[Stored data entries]
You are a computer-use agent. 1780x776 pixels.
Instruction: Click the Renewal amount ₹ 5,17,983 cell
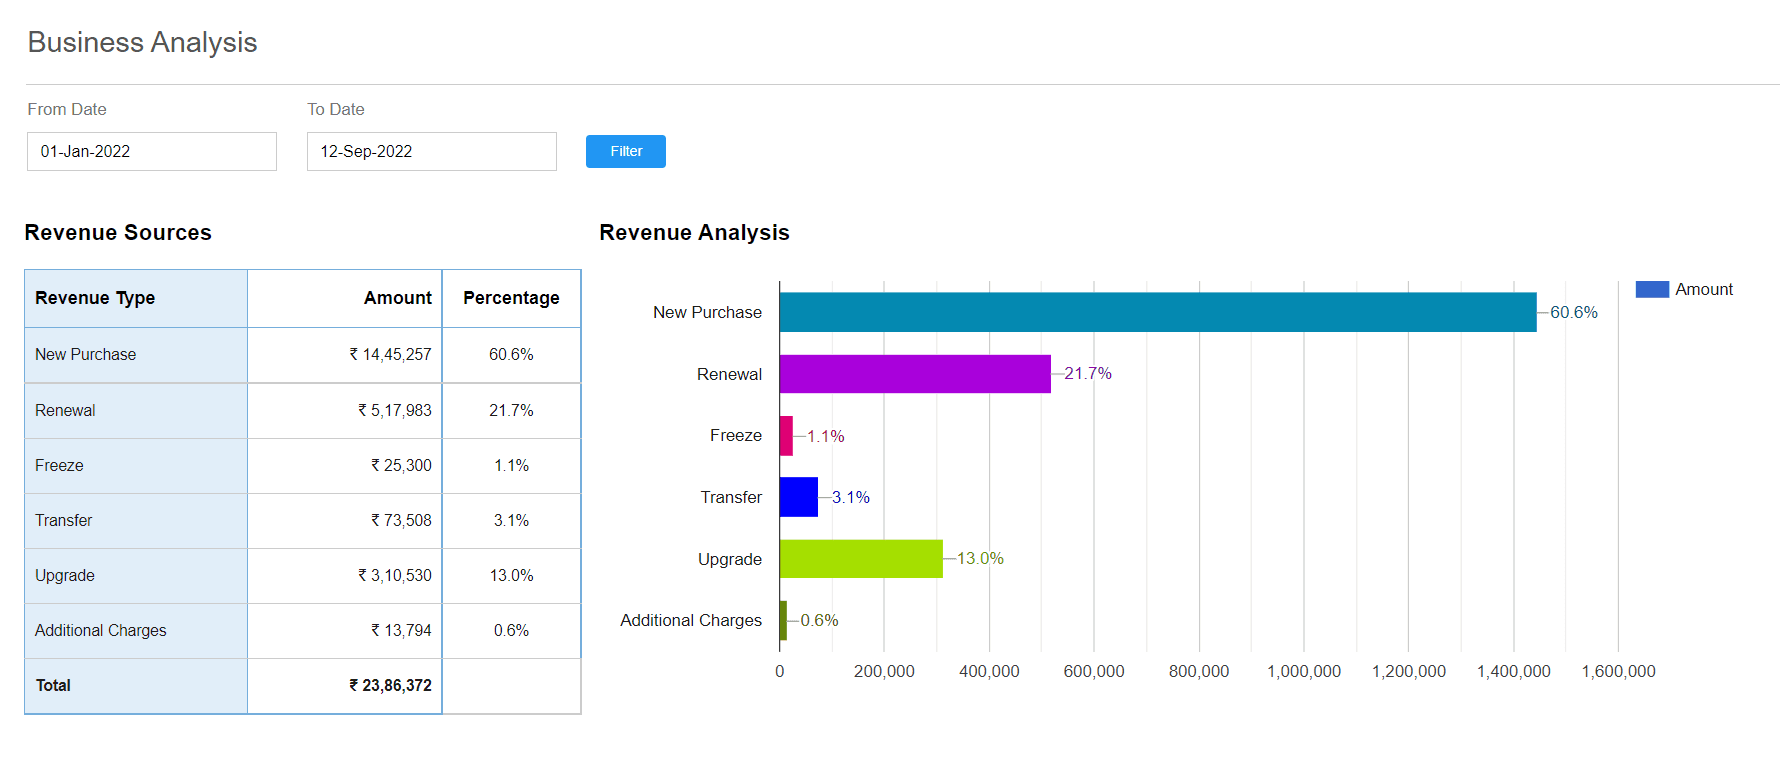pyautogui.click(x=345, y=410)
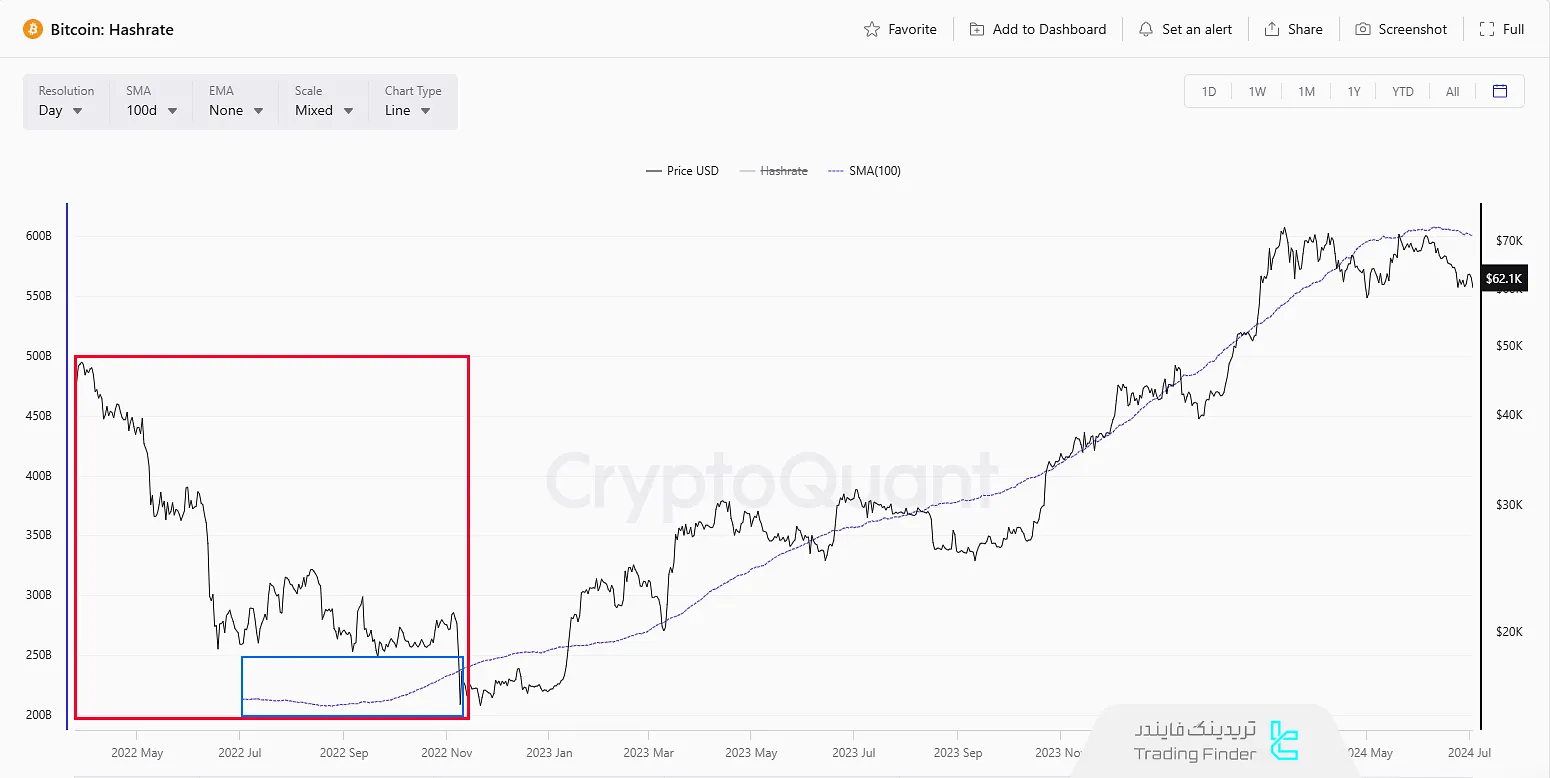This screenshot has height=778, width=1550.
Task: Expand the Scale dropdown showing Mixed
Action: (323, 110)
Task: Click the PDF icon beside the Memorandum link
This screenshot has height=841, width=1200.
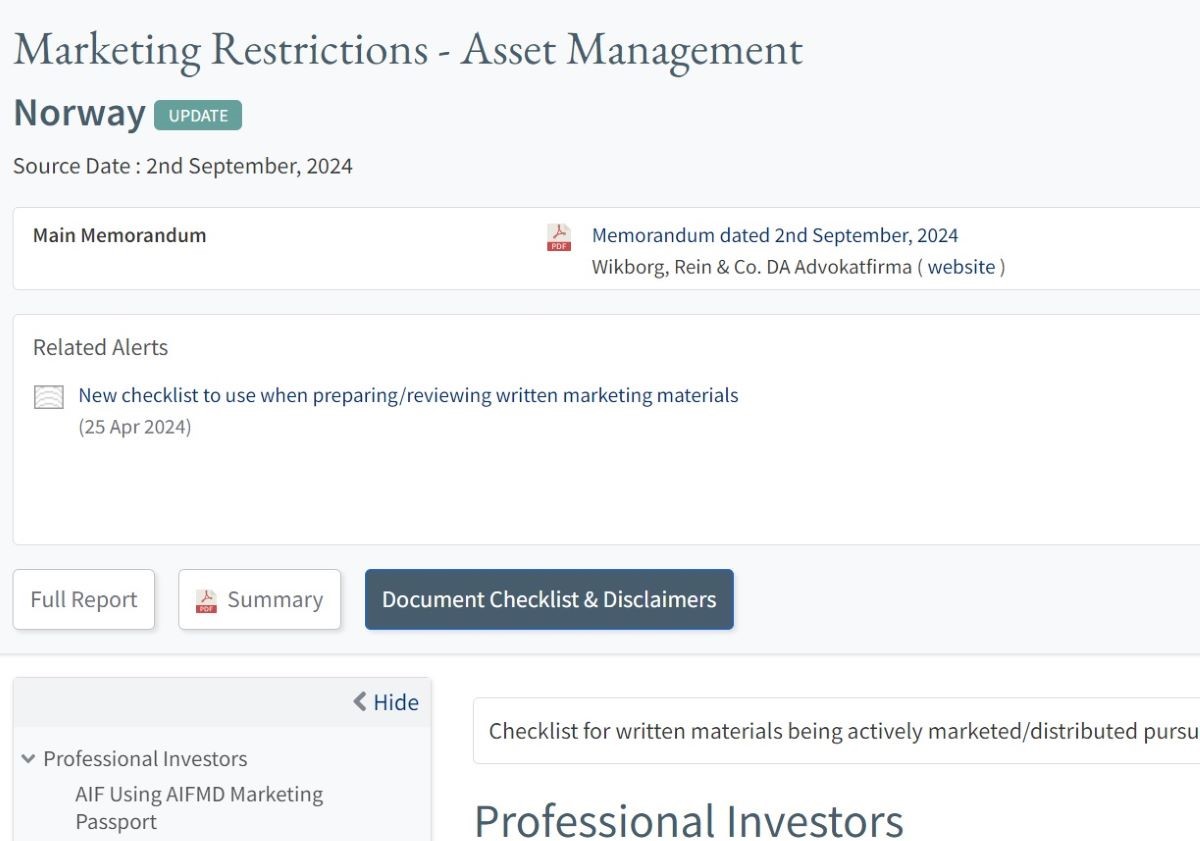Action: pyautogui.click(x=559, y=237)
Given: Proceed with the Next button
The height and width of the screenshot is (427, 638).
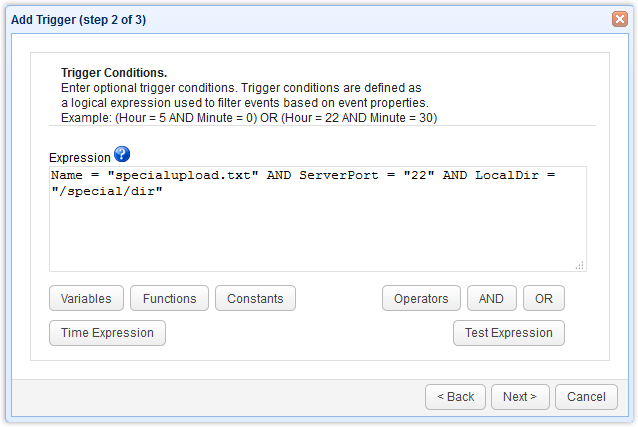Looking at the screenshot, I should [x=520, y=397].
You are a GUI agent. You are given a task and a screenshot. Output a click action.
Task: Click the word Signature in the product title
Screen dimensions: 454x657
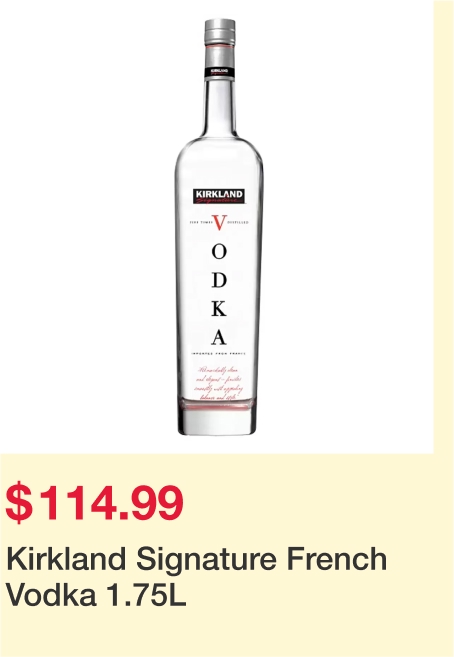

[PROBLEM TO SOLVE] The lines to copy are those in the records above containing the word "agent".

[RESPONSE FOR THIS EXERCISE]
You are a computer-use agent. 1780x776 pixels.
You are a GUI agent. You are given a task and a screenshot. Output a click action.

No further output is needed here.